Tuesday, February 12, 2008

Fish Oil Helps Protect The Brain From Alzheimer's Disease

The December 26, 2007 issue of The Journal of Neuroscience reported the finding of Greg Cole and colleagues at the University of California, Los Angeles of a mechanism by which the omega-3 fatty acid docosahexaenoic acid (DHA), found in fish oil, helps prevent Alzheimer's disease. Research has suggested a protective effect for fish oil against Alzheimer's disease and dementia, but the mechanisms responsible for this benefit had not been determined.

Dr Cole, who is a professor of medicine and neurology at UCLA's David Geffen School of Medicine, and his colleagues found that DHA increases the production of a protein known as LR11, which is reduced in Alzheimer's disease patients. LR11 decreases the formation of beta amyloid, a protein that forms brain plaques which characterize the disease.

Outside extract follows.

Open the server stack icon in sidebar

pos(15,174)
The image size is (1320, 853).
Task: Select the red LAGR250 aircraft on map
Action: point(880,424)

Dr Cole's team was able to confirm DHA's effect by adding fish oil or DHA to the diet of rodents, or applying it to rat neurons. "We found that even low doses of DHA increased the levels of LR11 in rat neurons, while dietary DHA increased LR11 in brains of rats or older mice that had been genetically altered to develop Alzheimer's disease," Dr Cole stated. DHA was also shown to increase LR11 when administered to cultured human neurons.

What the research team has yet to determine "is what the optimal dose should be," Dr Cole noted. "It could be that a smaller amount might be helpful, especially in a place like the south of France, where people are already on a Mediterranean diet."

However, in the United States, where fish consumption is low, a greater dose may be needed. "There's a deficiency of DHA to begin with," Dr Cole stated, "and this may contribute to the low LR11 seen in many Alzheimer's patients."